Então, quem pode ajudar Pogačar no Tour?

Esta tempestade de azar influenciou a seleção dos pilotos que ajudarão Tadej Pogačar a vencer o seu quinto Tour de France este ano. A equipe foi forçada a abandonar seus planos originais e lutar para montar uma escalação revisada.

A ausência de Soler é um golpe significativo. Desde que veio da Movistar em 2022, ele não perdeu um único Tour e tem sido um dos nacionais mais confiáveis ​​de Pogačar, incansável nas montanhas e frequentemente oferecido como piloto satélite. Sua ausência também é uma decepção pessoal porque o percurso da corrida passa por sua cidade natal.

As perspectivas são promissoras para outro piloto veterano importante. “Adam Yates está bem e esperamos que esteja em boa forma para o Tour”, disse Matxín. Mas isso parece mais uma ilusão do que uma certeza. Seria difícil substituir Yates e sua ausência significaria que dois dos principais veteranos da equipe não estariam no Tour. Isso abriria vagas para dois pilotos fortes, mas não comprovados, como Jan Christen, de 21 anos, que parecia muito bem no Giro, ou Pablo Torres, de 20 anos.

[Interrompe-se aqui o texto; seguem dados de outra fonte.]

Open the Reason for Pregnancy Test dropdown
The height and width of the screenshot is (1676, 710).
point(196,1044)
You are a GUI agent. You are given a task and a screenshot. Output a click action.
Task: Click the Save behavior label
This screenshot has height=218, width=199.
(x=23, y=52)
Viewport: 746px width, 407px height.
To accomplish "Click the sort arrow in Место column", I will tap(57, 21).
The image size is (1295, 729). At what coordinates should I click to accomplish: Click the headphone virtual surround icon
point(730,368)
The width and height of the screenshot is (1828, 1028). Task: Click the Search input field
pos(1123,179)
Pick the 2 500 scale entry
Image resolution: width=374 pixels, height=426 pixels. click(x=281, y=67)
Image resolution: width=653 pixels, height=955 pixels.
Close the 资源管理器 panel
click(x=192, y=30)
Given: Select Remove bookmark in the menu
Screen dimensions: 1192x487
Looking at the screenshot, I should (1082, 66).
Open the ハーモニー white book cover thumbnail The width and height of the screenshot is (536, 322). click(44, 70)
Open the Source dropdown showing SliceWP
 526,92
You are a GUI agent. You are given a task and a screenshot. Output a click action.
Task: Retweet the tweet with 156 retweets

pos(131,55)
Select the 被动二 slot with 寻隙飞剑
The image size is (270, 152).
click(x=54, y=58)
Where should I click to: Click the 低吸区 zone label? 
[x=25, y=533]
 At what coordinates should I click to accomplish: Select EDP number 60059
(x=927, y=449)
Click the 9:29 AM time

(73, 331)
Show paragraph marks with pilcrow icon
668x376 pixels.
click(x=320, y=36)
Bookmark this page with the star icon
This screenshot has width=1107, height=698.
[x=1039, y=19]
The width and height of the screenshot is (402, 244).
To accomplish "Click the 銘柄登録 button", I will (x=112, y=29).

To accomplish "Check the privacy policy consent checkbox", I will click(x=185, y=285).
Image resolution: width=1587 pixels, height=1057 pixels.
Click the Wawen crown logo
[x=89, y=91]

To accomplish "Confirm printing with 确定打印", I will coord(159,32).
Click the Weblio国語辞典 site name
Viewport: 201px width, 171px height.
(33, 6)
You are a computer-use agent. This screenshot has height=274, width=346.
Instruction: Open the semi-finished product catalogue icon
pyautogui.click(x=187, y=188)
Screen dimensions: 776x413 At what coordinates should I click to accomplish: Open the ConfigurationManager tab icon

E há também o fantástico del Toro, de 22 anos. Ele deveria originalmente se preparar para o Tour em corridas menores. Mas a colisão com Itzulia fez com que ele perdesse mais de dois meses de corrida. No momento em que este artigo foi escrito, não havia etapas de montanha significativas no Tour Auvergne, por isso era impossível avaliar a sua forma. No entanto, houve um contra-relógio da equipe na terça-feira, no qual ele e os Emirados Árabes Unidos terminaram em um decepcionante nono lugar, mais de um minuto atrás do vencedor, Visma – Lease a Bike.

Boas notícias – mas. . .

A boa notícia para a equipa é que alguns dos pilotos que anteriormente ajudaram o esloveno a vencer o Tour estão prontos. Pavel Sivakov e Brandon McNulty provavelmente serão os últimos assistentes de montanha antes de del Toro trazer Pogačar para a plataforma de lançamento para seus movimentos solo, enquanto Nils Politt, um Wellens totalmente recuperado e Bjerg cuidarão da direção do pelotão e das fugas em planícies quando necessário. Bjerg também é um escalador forte e levou Pogačar e os Emirados Árabes Unidos a treinar nas encostas mais baixas de subidas difíceis.

Embora a equipe esteja otimista, nada foi decidido de forma definitiva e nada definitivo será anunciado até o último minuto. “Esta temporada é exigente, mas acredito que chegaremos ao Tour com a equipa mais forte”, disse o diretor desportivo Andrej Hauptman à RTV SLO. “Ainda temos que esperar para ver como vai a recuperação de alguns pilotos e vamos esperar até o último minuto para selecionar aqueles que estão realmente mais bem preparados”.

Mas uma coisa é certa: Pogačar terá um trem de montanha um pouco mais jovem e inexperiente do que até agora. Isso pode ser mais importante do que nunca, já que o velho inimigo Jonas Vingegaard (Visma – Lease a Bike) parecia a melhor forma de sua vida ao vencer cinco etapas e o GC no Giro. E a sua equipa foi impressionante, controlando as etapas à vontade e preparando-o sempre na perfeição para as subidas vitoriosas.

E ainda há os desafios desconhecidos apresentados por Remco Evenepoel, da Red Bull–BORA–hansgrohe, que chega à corrida depois de mais de dois meses de treino intenso, mas sem corrida, e Paul Seixas (Decathlon CMA CGM), que parece a segunda vinda de Pogie, mas tem apenas 19 anos.

Sempre acreditei que Pogačar é um piloto tão superior que pode vencer o Tour mesmo com uma equipa mais fraca. Mas não consigo deixar de pensar em Jay Vine e naquele canguru.